::: Entries provided :::

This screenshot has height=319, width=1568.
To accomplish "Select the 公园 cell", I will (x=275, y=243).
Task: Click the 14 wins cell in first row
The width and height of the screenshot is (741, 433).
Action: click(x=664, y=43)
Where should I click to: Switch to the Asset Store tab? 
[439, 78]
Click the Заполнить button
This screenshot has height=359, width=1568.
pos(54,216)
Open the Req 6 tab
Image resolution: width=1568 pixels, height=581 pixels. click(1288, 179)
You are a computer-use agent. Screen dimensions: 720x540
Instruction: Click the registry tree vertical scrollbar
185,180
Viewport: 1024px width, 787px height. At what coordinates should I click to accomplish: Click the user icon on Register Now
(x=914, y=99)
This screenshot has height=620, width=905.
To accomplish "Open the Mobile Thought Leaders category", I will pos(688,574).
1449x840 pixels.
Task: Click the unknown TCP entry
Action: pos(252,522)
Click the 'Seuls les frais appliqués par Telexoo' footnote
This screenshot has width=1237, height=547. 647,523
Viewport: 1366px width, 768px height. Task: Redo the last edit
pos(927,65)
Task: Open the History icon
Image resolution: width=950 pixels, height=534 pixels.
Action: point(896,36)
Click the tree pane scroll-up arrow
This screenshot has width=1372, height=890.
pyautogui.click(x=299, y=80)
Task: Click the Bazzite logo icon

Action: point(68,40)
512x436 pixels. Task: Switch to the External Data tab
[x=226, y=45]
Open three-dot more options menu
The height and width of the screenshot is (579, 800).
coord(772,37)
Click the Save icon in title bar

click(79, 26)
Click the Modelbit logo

:::

Exercise description:
Quote every record above exactly.

Expected answer:
This screenshot has height=319, width=1568.
To accomplish "Select the 公园 cell", I will (x=275, y=243).
Task: Click the 14 wins cell in first row
The width and height of the screenshot is (741, 433).
Action: click(x=664, y=43)
Where should I click to: Switch to the Asset Store tab? 
[439, 78]
Click the Заполнить button
This screenshot has height=359, width=1568.
pos(54,216)
Open the Req 6 tab
Image resolution: width=1568 pixels, height=581 pixels. click(1288, 179)
You are a computer-use agent. Screen dimensions: 720x540
Instruction: Click the registry tree vertical scrollbar
185,180
Viewport: 1024px width, 787px height. At what coordinates should I click to accomplish: Click the user icon on Register Now
(x=914, y=99)
This screenshot has height=620, width=905.
To accomplish "Open the Mobile Thought Leaders category", I will pos(688,574).
1449x840 pixels.
Task: Click the unknown TCP entry
Action: pos(252,522)
Click the 'Seuls les frais appliqués par Telexoo' footnote
This screenshot has width=1237, height=547. 647,523
Viewport: 1366px width, 768px height. Task: Redo the last edit
pos(927,65)
Task: Open the History icon
Image resolution: width=950 pixels, height=534 pixels.
Action: point(896,36)
Click the tree pane scroll-up arrow
This screenshot has width=1372, height=890.
pyautogui.click(x=299, y=80)
Task: Click the Bazzite logo icon

Action: point(68,40)
512x436 pixels. Task: Switch to the External Data tab
[x=226, y=45]
Open three-dot more options menu
The height and width of the screenshot is (579, 800).
coord(772,37)
Click the Save icon in title bar

click(79, 26)
Click the Modelbit logo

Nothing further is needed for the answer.